I've been using google sign-in option at more and more websites. Just helps avoid forgetting passwords across devices where i cant have my own browser logged in.
Please enlighten me about any risks, is it a bad habit that I should change?
Kind Regards
If you travel to China and aren't set up properly, you'll likely wont even be able to log into sites that aren't blocked.
Solution - VPN.
VPN would be the "and aren't set up properly", but not just any VPN. Many VPNs don't work in China either. Even some of the most reliable struggle during sensitive periods.
Incidentally when I was there a few years ago, using roaming data looked like it bypassed the great firewall entirely.
The other big issue IMO is that it obviously ignores best practice of not reusing the same password across multiple sites. If your account is compromised they get access to every site you've used it on (and they'll know because Google stores that history which I guess may also be a privacy concern) rather than just one site.
One downside is that it helps google collect more data and assign it to your google account that are collected on these other sites by goolge. Google can then use the data for even better targeted adds to get you to buy full priced stuff.
even better targeted adds to get you to buy full priced stuff.
Oh no, my adblocker.
More and more sites are detecting my add blocker… grrrr
Google can then use the data for even better targeted adds
I think that is a fair price to pay in exchange for an excellent search engine, Google Maps, the most widely-used phone OS in the world, the biggest video sharing website in the world, email, and for websites like this to exist.

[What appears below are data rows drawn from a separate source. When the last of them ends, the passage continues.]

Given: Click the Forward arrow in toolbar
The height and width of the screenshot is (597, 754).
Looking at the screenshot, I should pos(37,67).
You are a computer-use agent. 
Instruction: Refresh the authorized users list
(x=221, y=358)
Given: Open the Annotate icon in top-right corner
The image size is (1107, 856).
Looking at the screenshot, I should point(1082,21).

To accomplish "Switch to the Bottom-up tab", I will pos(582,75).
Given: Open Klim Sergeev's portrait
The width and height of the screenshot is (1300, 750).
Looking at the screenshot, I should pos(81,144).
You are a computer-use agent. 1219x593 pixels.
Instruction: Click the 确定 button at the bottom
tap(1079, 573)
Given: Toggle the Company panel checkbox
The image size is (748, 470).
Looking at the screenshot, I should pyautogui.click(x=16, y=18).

to get you to buy full priced stuff.
Seeing an ad doesn't force you to buy full-priced stuff. There's a bit of a blame culture going on. People don't want to take responsibility for their own actions. It's always someone else's fault.
firefox offers the same service, without google
As others said, if one account is compromised, all other linked accounts will be compromised. Apart from that, you will get a lot more targeted ads from google.
One alternative (better in my view) is to use password management system like enpass or lastpass. They have the capability to auto fill in passwords and are available cross devices. This will help to generate more secure and unique passwords. Best to go for something like enpass which is fully offline and encrypted.
bitwarden is a great alternative as well
Using google to sign into different accounts can give them a much clearer view of your online activities. This is great for Google as it helps them:
- populate their personal marketing profile of you
- make more money from the advertisers that target you
Only a concern if you don't use a Chromebook or the chrome browser already though.
It's a feature designed to alleviate the data loss from privacy focused changes/data collection restrictions being out in place by Apple and Microsoft etc.
Given the average ozbargainer is happy to hand over tracking data to earn a couple of dollars cashback, I understand this probably isn't a concern for most - just trying to help people make an informed decision.
Only a concern if you don't use a Chromebook or the chrome browser already though
I think you underestimate how hard it is to avoid being profiled by Google. Most website might use Google's analytics, fonts, ads, maps, captha, videos, reviews , dns, and other services.
That's fair - Google do try to capture data through a lot of different ways. Data capture is different from being able to attribute the data back to an individual's profile though.
Safari/Firefox/Edge all have fairly aggressive privacy measures available now days (particularly around third party cookies, masking device IDs and IP addresses), but many are optional so you're right in calling out that statement. Using a different browser doesn't guarantee protection from Google's data harvesting
You’ve just volunteered to give them more insight into you.
They already know. This is just formalising the process.
Thanks, that makes sense.
Sign in with Apple best.
Hopefully they've learned from The Fappening. :)
I think there are two disadvantages. One is that it is the keys to your kingdom. If your Google login gets compromised, the attacker can access all your other services. You can help protect against that by strengthening access to your account, e.g. disable SMS-based 2FA and using something more secure like Google prompts or a hardware key.
The other disadvantage is if you somehow violate Google's T&Cs they can terminate your account which would block access to all those other sites. If you don't do anything dodgy (or let your account get taken over by a dodgy party) you should be fine.
WebAuthn passwordless best.
My first thought would be, just make sure you don't get locked out of your google account. You could be locking yourself out of every other site if they don't have a secondary login method.
If you travel to China and aren't set up properly, you'll likely wont even be able to log into sites that aren't blocked.